The findings of this study will be useful for a better understanding of the pathophysiology of NPC. Our findings suggest that LMP1 induces sPD-L1 and PD-L1 expression. Further analysis is necessary to apply our findings regarding potential biomarkers in NPC to clinical practice.

Supplementary Materials

The following are available online at https://www.mdpi.com/2076-2607/9/3/603/s1, Figure S1: Kaplan-Meier curves of overall survival (OS), Table S1: Cox proportional hazard regression analysis in the 32 patients with NPC (OS).

Author Contributions

Conceptualization, S.K. and T.Y.; methodology, K.K., N.W., T.U., Y.N., M.H., K.E., M.M.-K., and H.S.; investigation, K.K., H.D., H.M., E.K., M.K., T.K., N.H., T.U., and Y.N.; supervision, S.K. and T.Y. All authors have read and agreed to the published version of the manuscript.

Funding

This study was funded by the Ministry of Education, Science, Sports, Culture and Technology of Japan (grant number A24689064 to S.K. and grant number B23390396 to T.Y.). This study was also supported by the Mitani Foundation for Research and Development for S.K., Mochida Memorial Foundation for Medical and Pharmaceutical Research for S.K. and Yakult Grants for Research on Lactic Acid Bacteria for T.Y.

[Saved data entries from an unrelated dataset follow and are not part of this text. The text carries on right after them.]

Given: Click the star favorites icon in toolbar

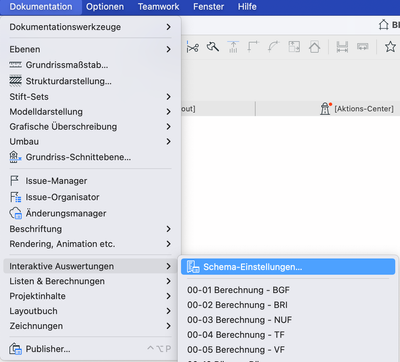Looking at the screenshot, I should coord(390,47).
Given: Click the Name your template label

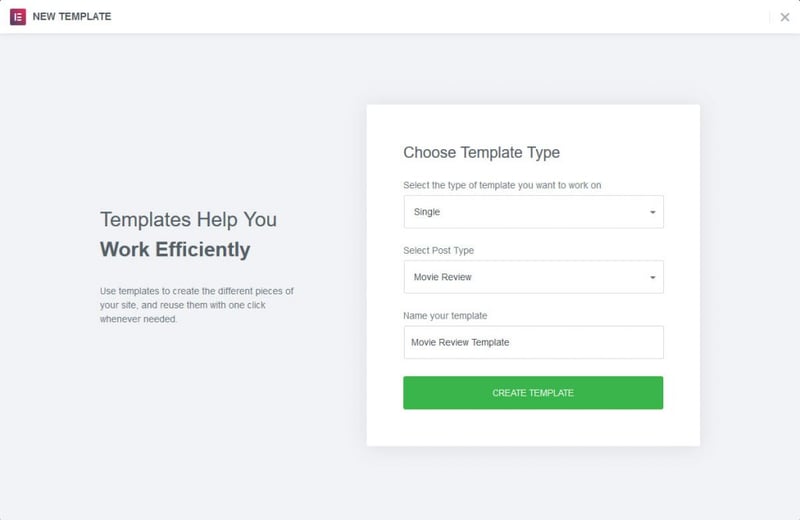Looking at the screenshot, I should (x=445, y=316).
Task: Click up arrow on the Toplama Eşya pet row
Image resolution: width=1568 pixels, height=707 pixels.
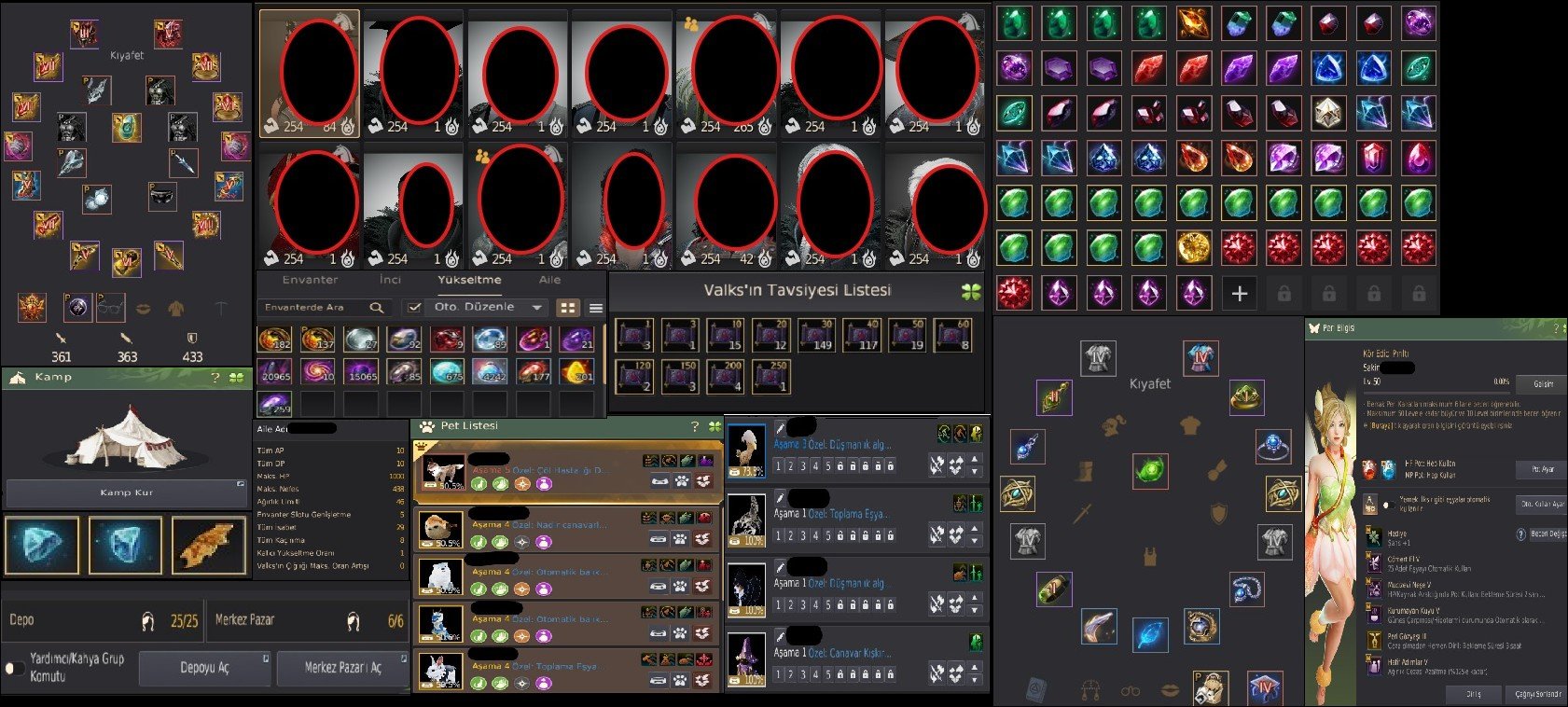Action: click(975, 528)
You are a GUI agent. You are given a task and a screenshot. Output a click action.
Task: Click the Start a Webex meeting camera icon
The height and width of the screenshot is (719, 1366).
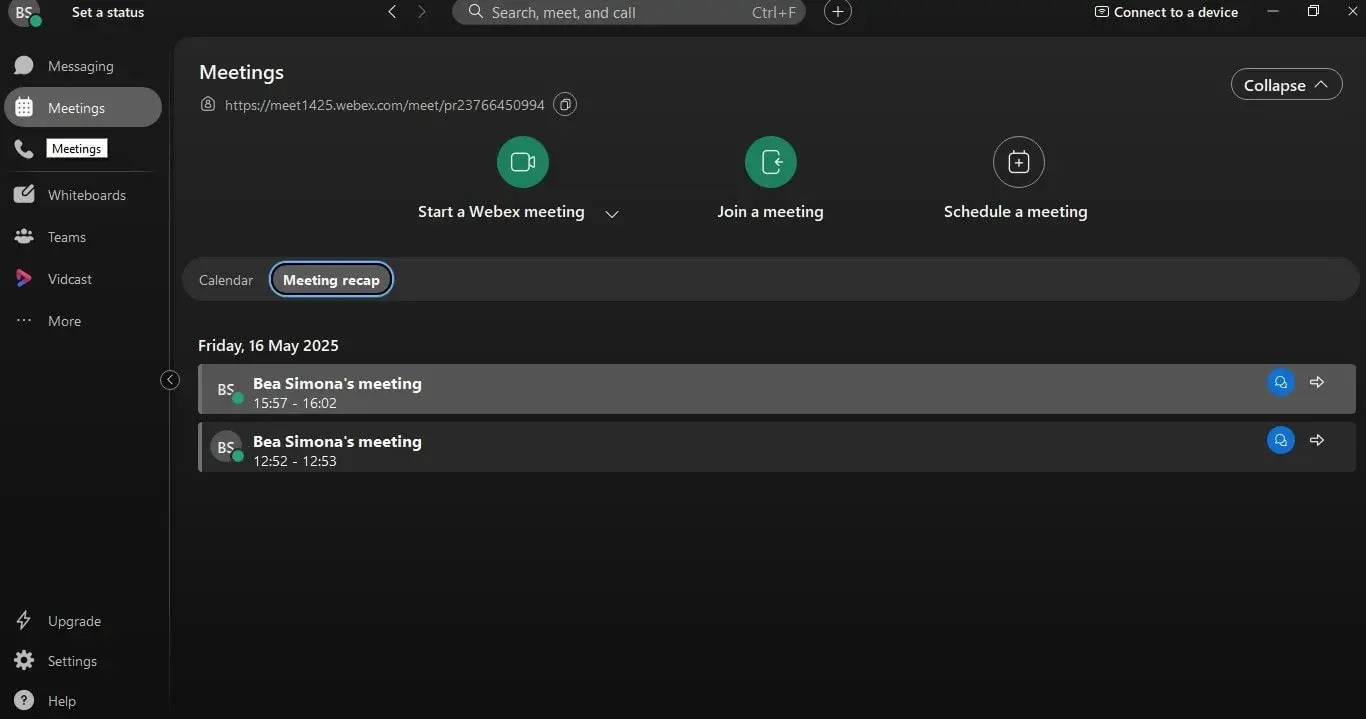click(522, 162)
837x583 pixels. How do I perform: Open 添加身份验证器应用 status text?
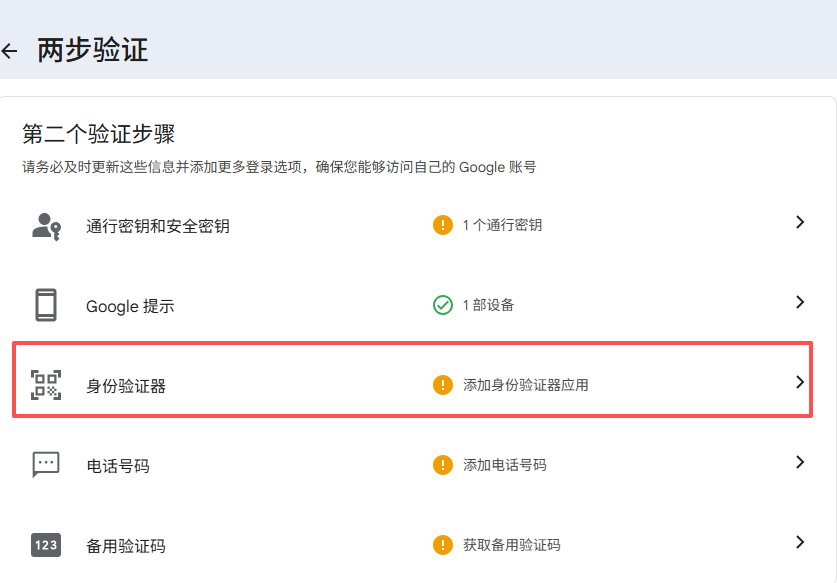pyautogui.click(x=526, y=385)
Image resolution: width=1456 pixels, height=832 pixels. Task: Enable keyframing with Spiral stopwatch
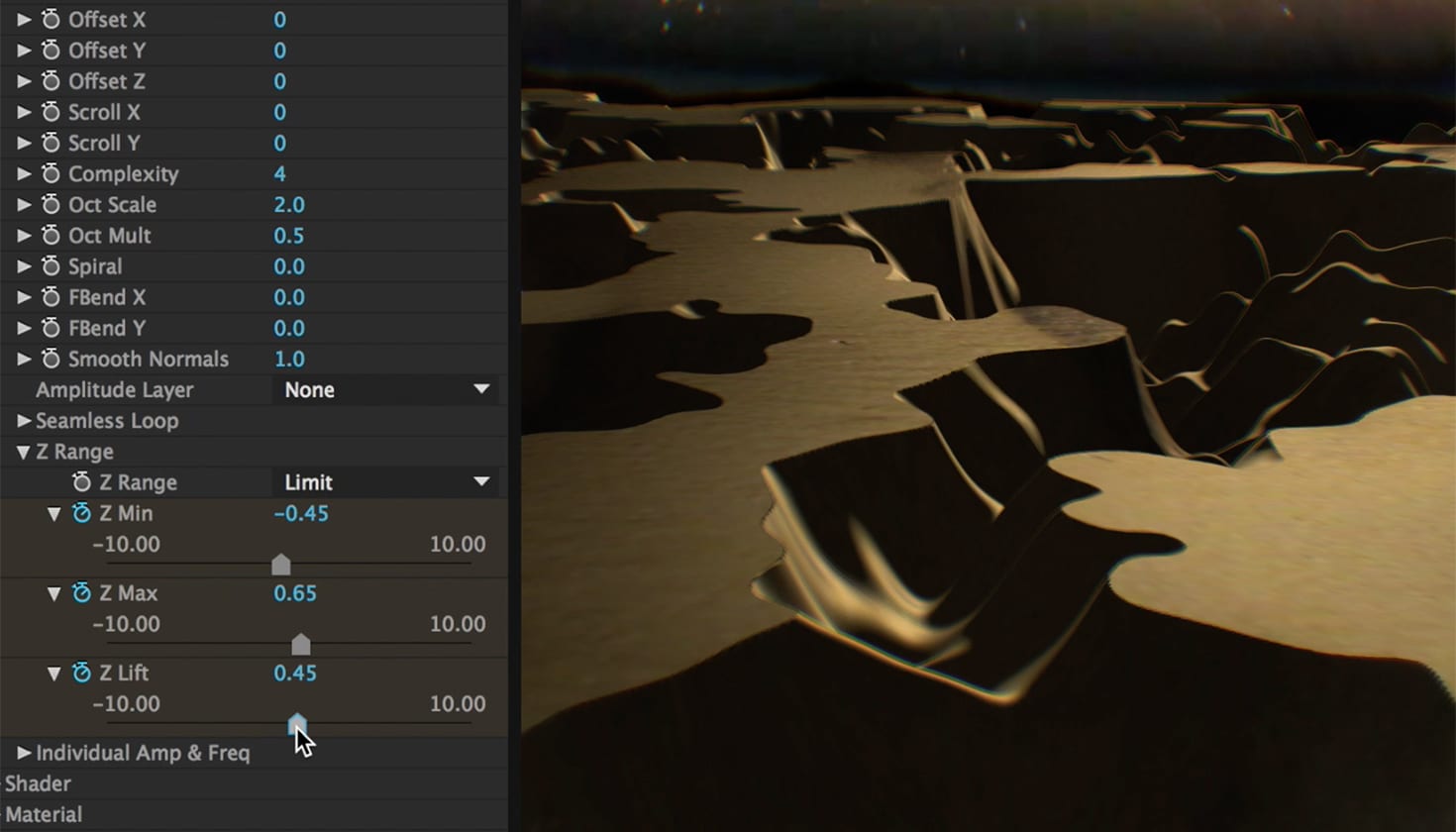click(51, 266)
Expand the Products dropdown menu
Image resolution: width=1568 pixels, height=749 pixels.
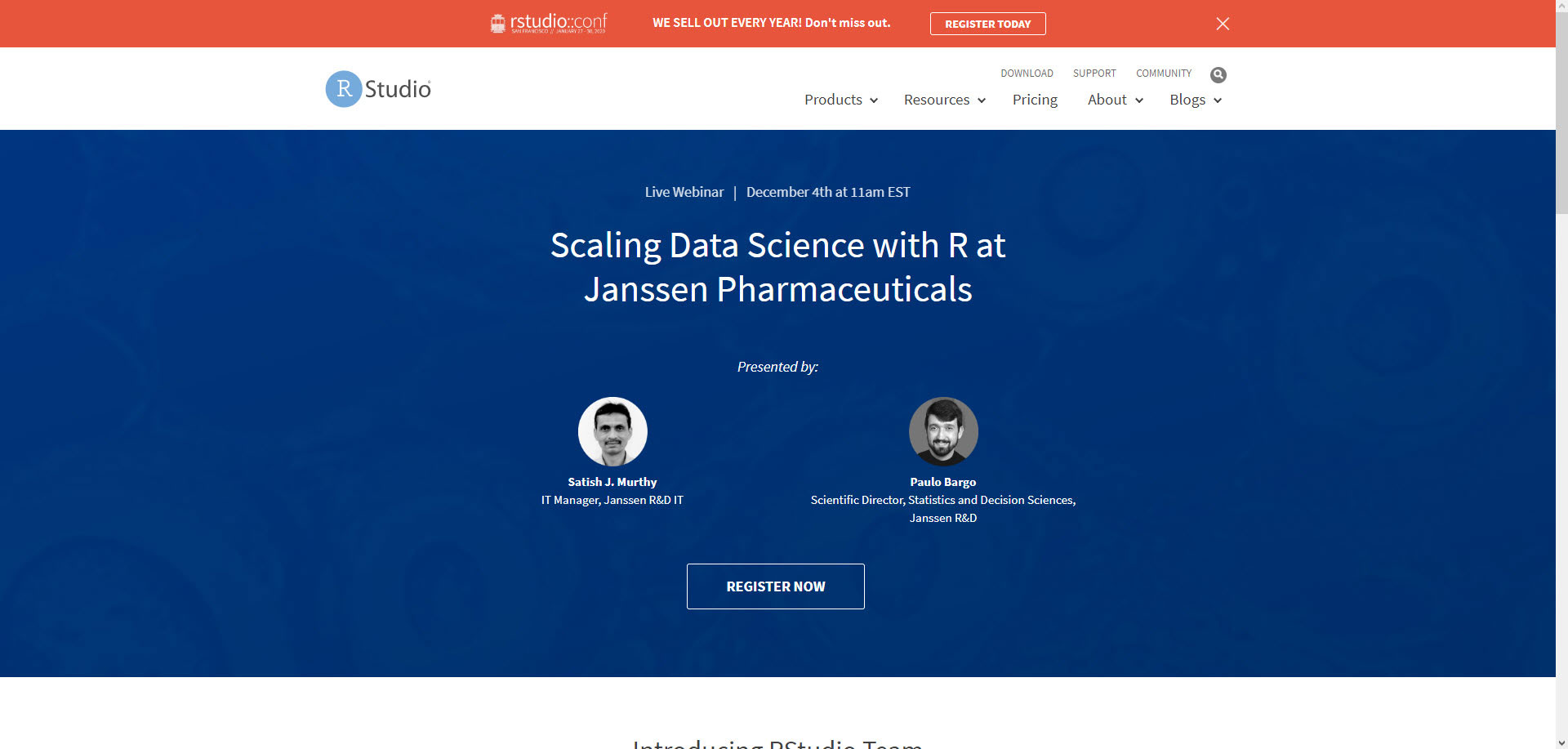pyautogui.click(x=840, y=100)
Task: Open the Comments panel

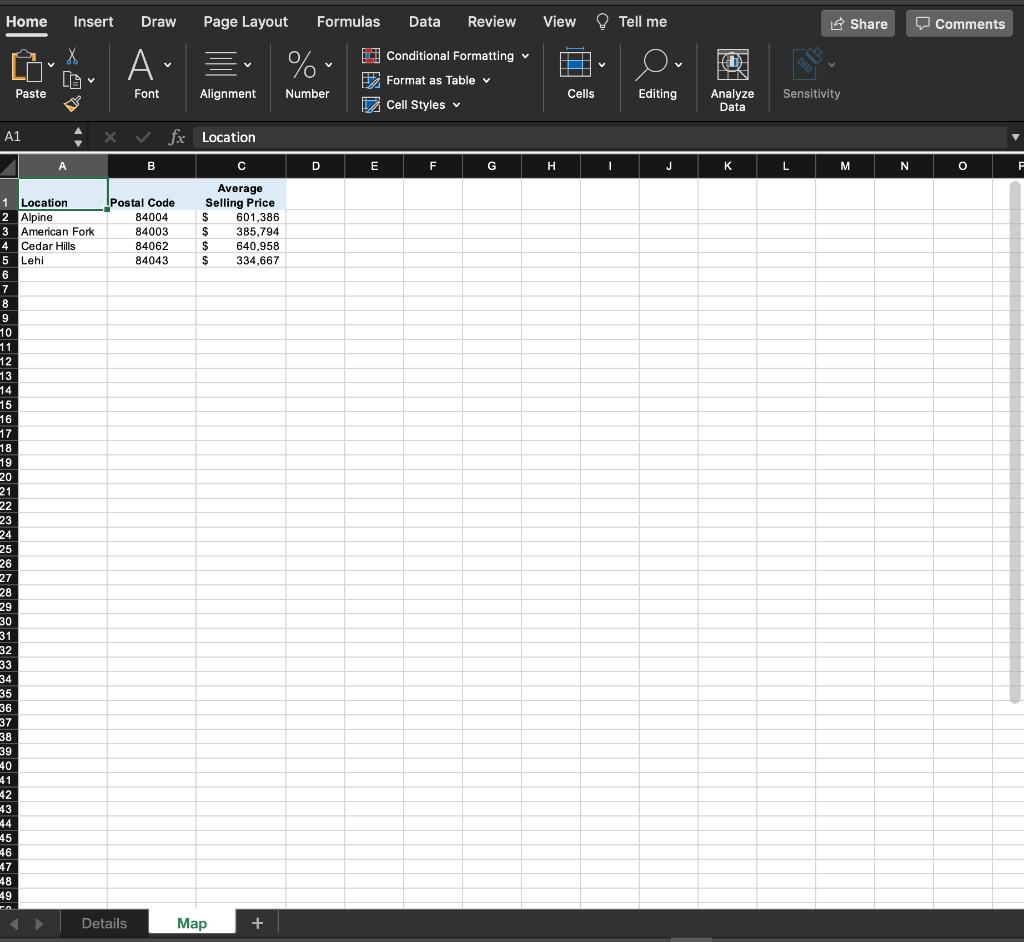Action: [x=958, y=23]
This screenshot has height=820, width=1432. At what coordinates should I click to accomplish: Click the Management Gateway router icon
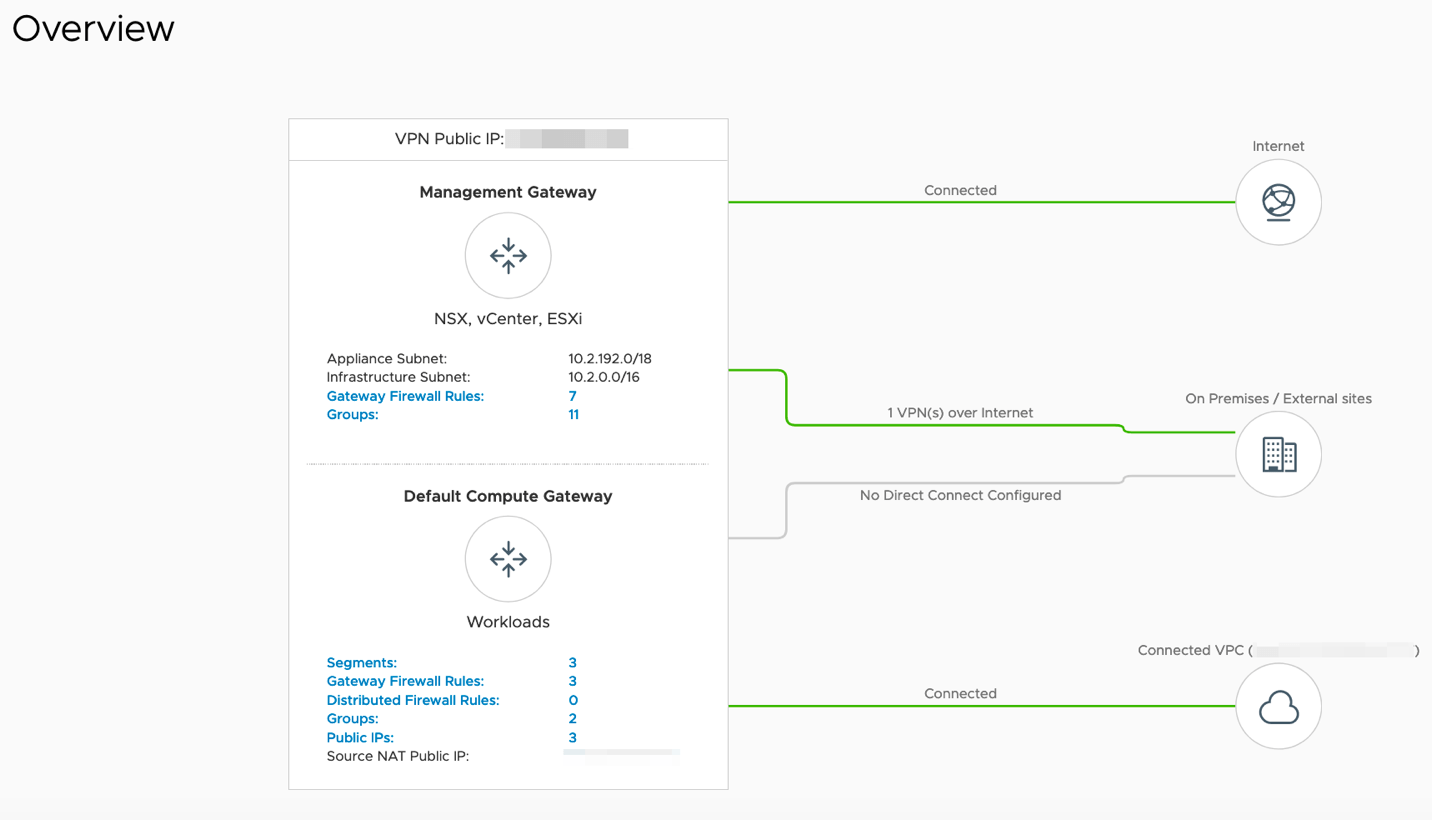(508, 256)
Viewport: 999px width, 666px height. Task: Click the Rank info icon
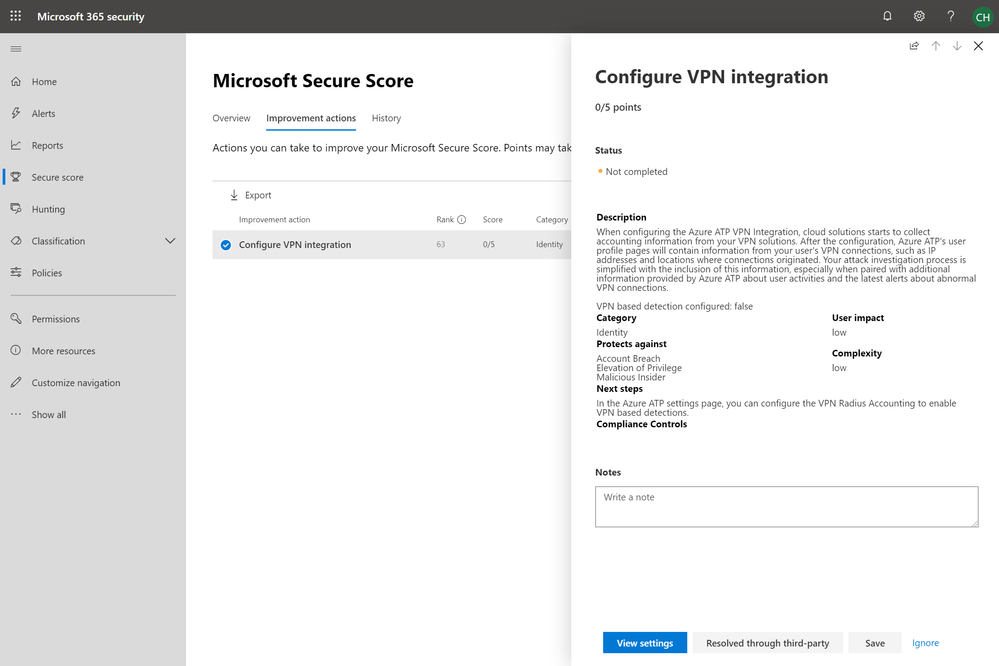point(461,220)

Institutional Review Board Statement

The study was conducted according to the guidelines of the Declaration of Helsinki, and approved by the Ethics Committee of the Kanazawa University (IRB#2016-033).

Informed Consent Statement

Informed consent was obtained from all subjects involved in the study.

Conflicts of Interest

The authors declare no conflict of interest.